Précisons que l’alcoolisme peut aussi survenir chez des personnes psychotiques, mais sa fonction essentielle est alors de servir d’anxiolytique.

De quelle façon ces apports théoriques ouvrent-ils des pistes thérapeutiques ?

Je disais plus tôt que les alcooliques reconnaissent une légitimité au principe d’autorité (auctoritas principis) et à ses représentants éventuels (depuis les parents jusqu’à Dieu en passant par une ancienne institutrice ou son garagiste). Cette instance, incarnée ou pas, conditionne « le fantasme » de tout un chacun ; le phobique la fuit, l’hystérique cherche à s’en rendre maître, l’obsessionnel vise à la circonscrire tandis que l’alcoolique l’évacue via la capacité qu’offre l’alcool de s’abstraire des contingences réelles. Dès lors, le travail avec les malades d’alcool ne consiste pas à essayer de réhabiliter l’Autorité et ses figures puisque l’alcoolique s’y soustrait automatiquement, comme par réflexe. Il est donc nécessaire d’éviter autant que possible toute prise de position docte face à ces patients afin qu’ils puissent progressivement devenir acteurs du soin et de leur vie (ce qu’ils ne sont plus). On facilitera donc la prise de parole, la prise de position, la prise de décision et toute forme d’engagement, toute initiative et de ce fait toute entorse au rituel alcoolique.

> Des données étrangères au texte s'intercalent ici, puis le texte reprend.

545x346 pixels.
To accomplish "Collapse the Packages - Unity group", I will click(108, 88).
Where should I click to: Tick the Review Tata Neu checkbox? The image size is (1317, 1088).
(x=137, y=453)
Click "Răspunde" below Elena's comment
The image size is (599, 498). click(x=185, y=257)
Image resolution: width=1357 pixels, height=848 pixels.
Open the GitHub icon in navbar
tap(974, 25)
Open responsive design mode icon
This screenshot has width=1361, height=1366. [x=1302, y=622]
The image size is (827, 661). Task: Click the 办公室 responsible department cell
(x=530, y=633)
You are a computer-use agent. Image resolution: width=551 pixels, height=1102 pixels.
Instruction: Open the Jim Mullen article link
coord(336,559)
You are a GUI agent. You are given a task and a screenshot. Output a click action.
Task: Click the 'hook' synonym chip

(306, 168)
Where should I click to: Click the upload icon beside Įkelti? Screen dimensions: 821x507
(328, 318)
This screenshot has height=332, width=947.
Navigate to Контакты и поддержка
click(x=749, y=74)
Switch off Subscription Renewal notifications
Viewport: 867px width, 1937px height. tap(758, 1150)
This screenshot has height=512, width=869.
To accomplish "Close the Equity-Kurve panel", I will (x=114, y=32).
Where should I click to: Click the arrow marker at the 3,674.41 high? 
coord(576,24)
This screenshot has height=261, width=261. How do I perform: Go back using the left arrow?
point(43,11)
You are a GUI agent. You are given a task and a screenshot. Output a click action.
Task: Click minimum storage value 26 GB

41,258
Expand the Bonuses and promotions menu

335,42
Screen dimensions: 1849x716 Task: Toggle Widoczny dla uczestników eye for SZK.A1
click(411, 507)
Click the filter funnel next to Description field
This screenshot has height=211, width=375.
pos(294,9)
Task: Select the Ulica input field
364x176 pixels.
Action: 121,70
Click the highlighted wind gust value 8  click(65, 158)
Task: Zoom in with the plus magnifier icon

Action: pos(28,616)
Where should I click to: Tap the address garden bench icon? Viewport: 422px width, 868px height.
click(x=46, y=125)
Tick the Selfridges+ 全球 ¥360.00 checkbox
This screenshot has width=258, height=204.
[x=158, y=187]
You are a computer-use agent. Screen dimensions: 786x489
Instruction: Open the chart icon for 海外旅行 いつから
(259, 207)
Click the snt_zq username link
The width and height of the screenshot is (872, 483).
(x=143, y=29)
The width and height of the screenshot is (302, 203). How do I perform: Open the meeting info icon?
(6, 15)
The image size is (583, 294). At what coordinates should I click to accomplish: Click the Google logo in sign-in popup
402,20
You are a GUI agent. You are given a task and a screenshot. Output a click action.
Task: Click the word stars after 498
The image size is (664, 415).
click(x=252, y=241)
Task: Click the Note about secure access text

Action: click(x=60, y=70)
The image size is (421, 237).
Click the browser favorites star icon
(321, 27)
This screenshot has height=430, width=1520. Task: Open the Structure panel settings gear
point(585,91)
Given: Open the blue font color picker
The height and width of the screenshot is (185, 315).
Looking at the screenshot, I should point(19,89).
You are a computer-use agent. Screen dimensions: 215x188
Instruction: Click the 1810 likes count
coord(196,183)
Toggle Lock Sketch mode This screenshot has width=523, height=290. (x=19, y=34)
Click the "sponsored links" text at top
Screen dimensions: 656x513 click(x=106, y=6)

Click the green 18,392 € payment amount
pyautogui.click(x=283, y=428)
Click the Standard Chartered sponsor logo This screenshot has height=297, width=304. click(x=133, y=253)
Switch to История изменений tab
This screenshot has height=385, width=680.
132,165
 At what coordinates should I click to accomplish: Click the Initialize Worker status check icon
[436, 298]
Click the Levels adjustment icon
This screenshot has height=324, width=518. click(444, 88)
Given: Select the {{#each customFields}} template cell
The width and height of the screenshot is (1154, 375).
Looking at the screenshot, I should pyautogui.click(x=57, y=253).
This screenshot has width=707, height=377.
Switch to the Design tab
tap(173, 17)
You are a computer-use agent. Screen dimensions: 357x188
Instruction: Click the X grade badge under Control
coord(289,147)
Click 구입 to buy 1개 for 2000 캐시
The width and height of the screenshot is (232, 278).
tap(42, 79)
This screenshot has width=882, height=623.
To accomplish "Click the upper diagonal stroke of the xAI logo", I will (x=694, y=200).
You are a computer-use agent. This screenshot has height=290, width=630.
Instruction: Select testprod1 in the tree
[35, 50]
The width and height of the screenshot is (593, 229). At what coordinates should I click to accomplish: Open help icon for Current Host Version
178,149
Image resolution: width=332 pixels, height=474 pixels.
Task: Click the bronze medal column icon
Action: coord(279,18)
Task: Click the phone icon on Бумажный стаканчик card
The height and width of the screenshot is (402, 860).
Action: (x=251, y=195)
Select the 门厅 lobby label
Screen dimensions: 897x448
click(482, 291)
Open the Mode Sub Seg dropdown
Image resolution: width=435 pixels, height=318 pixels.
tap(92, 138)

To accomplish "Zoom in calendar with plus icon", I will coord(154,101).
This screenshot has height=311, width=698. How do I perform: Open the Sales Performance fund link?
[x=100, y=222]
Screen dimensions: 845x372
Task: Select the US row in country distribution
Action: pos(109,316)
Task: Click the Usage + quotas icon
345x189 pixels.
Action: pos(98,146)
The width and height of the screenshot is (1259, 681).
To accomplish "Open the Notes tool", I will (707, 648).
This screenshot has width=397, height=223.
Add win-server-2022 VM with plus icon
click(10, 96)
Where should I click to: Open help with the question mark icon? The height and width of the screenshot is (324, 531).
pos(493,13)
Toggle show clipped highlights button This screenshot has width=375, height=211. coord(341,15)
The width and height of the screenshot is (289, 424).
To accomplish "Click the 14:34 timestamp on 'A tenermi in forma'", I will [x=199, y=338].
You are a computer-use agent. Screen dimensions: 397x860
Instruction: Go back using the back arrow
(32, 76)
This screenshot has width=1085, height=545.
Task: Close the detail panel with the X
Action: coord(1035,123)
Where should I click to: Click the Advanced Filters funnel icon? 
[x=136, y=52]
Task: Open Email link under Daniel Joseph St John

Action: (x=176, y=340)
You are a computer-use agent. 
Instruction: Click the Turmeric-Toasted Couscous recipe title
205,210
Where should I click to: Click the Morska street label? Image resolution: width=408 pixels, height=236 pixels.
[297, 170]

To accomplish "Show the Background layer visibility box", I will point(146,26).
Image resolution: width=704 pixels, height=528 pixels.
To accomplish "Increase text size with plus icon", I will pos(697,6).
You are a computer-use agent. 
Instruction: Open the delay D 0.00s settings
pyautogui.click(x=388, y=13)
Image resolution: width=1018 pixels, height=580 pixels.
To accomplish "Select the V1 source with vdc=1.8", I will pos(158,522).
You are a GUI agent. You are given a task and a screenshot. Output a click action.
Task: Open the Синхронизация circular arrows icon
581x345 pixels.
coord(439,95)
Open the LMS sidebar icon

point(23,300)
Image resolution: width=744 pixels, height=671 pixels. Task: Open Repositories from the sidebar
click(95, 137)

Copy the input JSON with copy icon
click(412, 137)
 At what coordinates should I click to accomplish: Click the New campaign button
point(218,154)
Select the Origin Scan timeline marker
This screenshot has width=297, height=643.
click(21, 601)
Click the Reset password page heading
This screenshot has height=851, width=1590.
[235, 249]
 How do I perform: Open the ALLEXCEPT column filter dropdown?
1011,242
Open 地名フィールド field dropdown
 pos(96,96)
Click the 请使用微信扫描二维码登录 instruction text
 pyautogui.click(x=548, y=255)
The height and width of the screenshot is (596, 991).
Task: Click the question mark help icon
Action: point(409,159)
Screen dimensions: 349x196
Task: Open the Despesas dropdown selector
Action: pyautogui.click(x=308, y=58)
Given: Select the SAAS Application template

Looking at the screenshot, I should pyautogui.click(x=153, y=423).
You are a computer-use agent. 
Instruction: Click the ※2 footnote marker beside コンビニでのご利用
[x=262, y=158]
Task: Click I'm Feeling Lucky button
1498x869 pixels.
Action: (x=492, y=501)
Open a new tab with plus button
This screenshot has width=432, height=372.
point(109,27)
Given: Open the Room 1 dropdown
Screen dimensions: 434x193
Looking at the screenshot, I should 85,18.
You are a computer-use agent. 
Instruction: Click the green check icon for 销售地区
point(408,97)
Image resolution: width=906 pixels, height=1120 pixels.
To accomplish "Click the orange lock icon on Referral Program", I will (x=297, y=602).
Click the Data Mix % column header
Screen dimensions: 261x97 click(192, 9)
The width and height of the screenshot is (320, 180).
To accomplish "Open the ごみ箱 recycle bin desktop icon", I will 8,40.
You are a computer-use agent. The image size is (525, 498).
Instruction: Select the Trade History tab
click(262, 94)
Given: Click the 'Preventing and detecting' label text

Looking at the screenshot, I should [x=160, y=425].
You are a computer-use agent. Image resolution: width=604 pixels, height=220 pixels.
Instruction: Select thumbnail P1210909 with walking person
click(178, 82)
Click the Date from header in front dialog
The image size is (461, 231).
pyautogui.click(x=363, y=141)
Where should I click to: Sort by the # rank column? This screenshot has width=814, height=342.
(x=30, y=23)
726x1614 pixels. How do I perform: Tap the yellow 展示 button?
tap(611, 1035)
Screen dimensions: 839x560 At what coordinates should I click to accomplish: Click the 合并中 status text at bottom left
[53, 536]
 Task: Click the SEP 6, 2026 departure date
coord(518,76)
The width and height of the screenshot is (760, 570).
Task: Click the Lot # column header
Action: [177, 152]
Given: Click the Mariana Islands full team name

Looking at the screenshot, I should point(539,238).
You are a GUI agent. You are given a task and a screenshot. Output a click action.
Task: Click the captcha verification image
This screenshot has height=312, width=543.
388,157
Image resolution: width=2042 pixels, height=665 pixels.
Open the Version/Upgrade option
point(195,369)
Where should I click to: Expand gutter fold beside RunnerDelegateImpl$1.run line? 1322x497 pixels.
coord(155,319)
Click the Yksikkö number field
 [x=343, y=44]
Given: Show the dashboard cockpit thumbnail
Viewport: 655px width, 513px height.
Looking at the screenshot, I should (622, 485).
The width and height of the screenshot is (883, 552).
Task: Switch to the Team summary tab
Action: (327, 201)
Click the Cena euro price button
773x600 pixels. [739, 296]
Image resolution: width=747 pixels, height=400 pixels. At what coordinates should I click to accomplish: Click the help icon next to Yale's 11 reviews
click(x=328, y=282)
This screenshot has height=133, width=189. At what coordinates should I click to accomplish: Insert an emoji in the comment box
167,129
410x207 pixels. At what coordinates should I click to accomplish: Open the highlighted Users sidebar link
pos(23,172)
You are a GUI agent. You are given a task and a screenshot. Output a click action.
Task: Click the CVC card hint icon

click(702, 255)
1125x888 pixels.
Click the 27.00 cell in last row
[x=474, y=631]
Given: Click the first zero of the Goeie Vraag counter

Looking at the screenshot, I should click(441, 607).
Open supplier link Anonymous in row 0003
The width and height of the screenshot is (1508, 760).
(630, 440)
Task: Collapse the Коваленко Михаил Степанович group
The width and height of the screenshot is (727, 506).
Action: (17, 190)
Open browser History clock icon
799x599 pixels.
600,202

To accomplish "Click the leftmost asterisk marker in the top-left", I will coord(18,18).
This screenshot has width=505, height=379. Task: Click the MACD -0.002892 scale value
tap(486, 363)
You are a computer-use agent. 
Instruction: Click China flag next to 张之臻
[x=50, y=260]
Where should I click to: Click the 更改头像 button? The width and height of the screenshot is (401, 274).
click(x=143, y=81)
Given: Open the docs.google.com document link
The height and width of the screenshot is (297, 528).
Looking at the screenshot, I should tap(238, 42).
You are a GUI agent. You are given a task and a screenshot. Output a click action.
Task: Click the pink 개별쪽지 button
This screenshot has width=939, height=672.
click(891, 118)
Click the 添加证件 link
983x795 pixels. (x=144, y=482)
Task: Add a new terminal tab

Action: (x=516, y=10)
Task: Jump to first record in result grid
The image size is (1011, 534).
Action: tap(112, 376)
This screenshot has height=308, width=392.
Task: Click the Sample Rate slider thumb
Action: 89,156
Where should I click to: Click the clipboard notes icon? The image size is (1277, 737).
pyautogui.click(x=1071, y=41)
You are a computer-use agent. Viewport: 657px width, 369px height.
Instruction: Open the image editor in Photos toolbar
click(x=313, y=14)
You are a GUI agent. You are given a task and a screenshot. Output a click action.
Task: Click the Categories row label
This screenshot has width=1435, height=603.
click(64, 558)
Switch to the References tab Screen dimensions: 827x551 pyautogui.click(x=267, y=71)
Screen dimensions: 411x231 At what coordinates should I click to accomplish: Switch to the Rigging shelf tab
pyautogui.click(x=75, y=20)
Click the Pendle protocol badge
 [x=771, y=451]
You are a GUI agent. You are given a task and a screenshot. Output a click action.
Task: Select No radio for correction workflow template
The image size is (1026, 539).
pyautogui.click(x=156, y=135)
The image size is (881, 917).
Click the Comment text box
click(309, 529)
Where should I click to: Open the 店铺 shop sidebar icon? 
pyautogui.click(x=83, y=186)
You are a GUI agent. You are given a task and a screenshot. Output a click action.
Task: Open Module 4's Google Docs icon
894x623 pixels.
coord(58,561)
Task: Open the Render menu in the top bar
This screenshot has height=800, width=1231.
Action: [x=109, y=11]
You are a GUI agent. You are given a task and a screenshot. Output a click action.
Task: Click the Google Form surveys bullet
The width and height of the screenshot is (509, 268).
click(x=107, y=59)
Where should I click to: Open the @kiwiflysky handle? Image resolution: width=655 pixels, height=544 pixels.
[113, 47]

L’abus d’alcool ne semble pas si négatif à en croire la production littéraire ?!…

Croire que l’alcool aide à la création littéraire est un mythe. Le nombre d’écrivains atteints d’alcoolisme est conséquent : Hemingway, Bukowski, Jack London, Marguerite Duras, Antoine Blondin, Jean-Pierre Martinet, etc., mais ceux qui évoquent leur relation à l’alcool disent tous que ce dernier n’est pas compatible avec le travail d’écriture. Jack London explique dans John Barleycorn qu’il s’impose chaque matin d’aligner ses « mille mots » avant de consommer la moindre goutte d’alcool. Marguerite Duras nous rappelle dans La vie matérielle que « l’alcool est stérile […] l’ivresse ne crée rien, elle ne va pas dans les paroles, elle obscurcit l’intelligence, elle la repose ». À la question : « est-ce que boire un petit coup, ça aide à écrire ? », Amélie Nothomb, solide buveuse, répond : « j’ai déjà essayé de capter cet instant pour l’écriture (entre la quinzième et la seizième gorgée de champagne), ça ne marche pas. […] si on prend le stylo à ce moment-là, ça ne donne rien. Rien du tout » (Petits moments d’ivresse). En conclusion, croire que l’alcool aide à la création artistique est une illusion.